Son livre préféré: Un livre non publié intitulé Le Manteau de Marech (auteur: Joseph Skarzensky). C’est l’histoire d’un juif polonais qui, à 8 ans, a vu son père tué par les nazis. Sa mère, envoyée dans un camp de concentration avec la sœur de Marech, lui donne alors un manteau contenant tous les objets de valeur qu’elle a. C’est ce qui lui permettra de survivre. Arrivé au Canada, il démarre sa propre entreprise. Lorsque ce même individu est devenu mon client, il m’a fait livre ce livre, histoire de sa vie écrite pour ses petits-enfants.

Le dernier bon film qu’il a vu – Le dernier James Bond!

Son péché mignon – Les desserts, avec en tête de liste le gâteau au chocolat de sa mère, avec son «crémage 7 minutes»!

Son restaurant préféré – Le midi, c’est le Ferreira (Rue Peel). Le poisson de chez Milos (Avenue du Parc) le faire aussi saliver…!

Les pays qu’il aimerait visiter – Un saut en Inde ou un voyage en Asie? Son cœur balance…

Le personnage historique qu’il admire le plus – Celui qui a marqué sa jeunesse est John F. Kennedy. Il apportait un réel vent de renouveau et d’espoir, et une véritable excitation après la fin de la guerre, non seulement pour les Américains mais pour tout le monde.

S’il n’était pas avocat, il serait… investment banker, répond-il sans hésitation!

Bio


Me André Roy est associé directeur du bureau de Montréal de Stikeman Elliott, membre du conseil de la société et du comité exécutif depuis le 1er octobre 2009. La pratique de Me Roy porte plus particulièrement sur le financement public et privé des entreprises, les opérations transfrontalières, les fusions et acquisitions publiques et privées et la régie d'entreprise.

Me Roy agit comme avocat-conseil auprès de la Fondation CHU Sainte-Justine, en plus de siéger à titre d'administrateur et secrétaire. Il est membre du conseil consultatif de la faculté de gestion Desautels à l'université McGill et il a siégé au conseil d'une société cotée à la TSX pendant plus de quatre ans. Me Roy est membre de l'International Bar Association, de l'American Bar Association et de l'Association du Barreau canadien.

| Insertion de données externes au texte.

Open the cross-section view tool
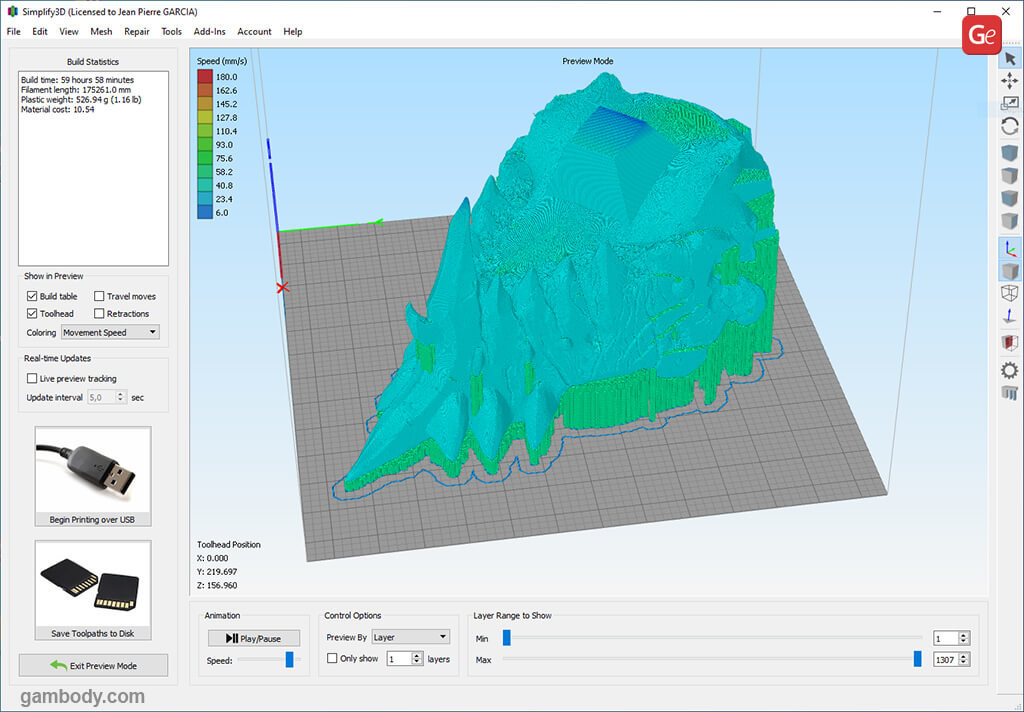 [x=1009, y=343]
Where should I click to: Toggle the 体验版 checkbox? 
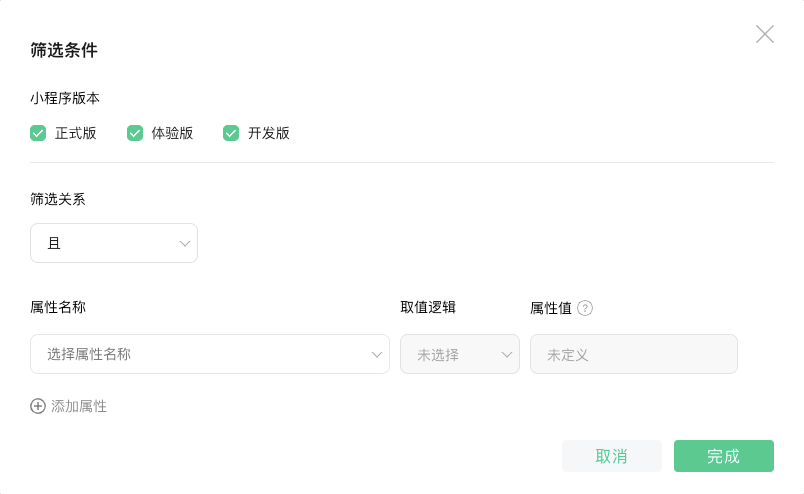click(135, 133)
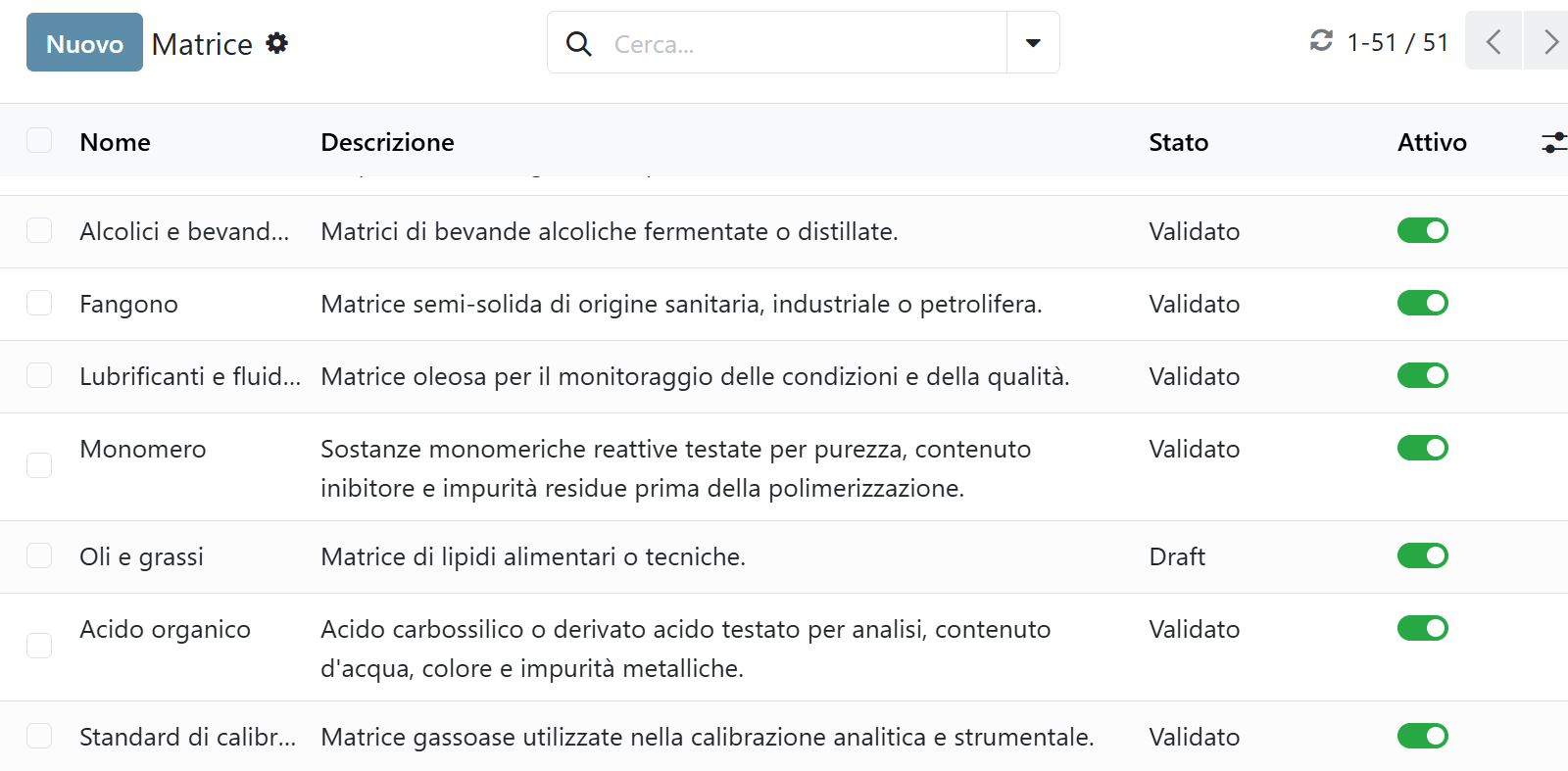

Me Roy figure notamment dans les répertoires suivants: The Best Lawyers in Canada, édition 2014; The Best Lawyers in Canada, nommé « Lawyer of the Year » (Avocat de l'année) en droit des sociétés, à Montréal, dans l'édition 2012; A Guide to the Leading 500 Lawyers in Canada, Lexpert/American Lawyer Media, édition 2013; Lexpert Leading Corporate Lawyers, édition spéciale, juin 2013; Lexpert Guide to the Leading US/Canada Cross-Border Corporate Lawyers in Canada, financement des enterprises et valeurs mobilières, 2012; LawDay - Leading Lawyers: Securities-Corporate Law, édition 2009.

Me Roy possède une licence en droit de l’Université de Montréal obtenu en 1980 et un baccalauréat en administration de l’Université McGill obtenu en 1977. Il est membre du Barreau du Québec depuis 1981.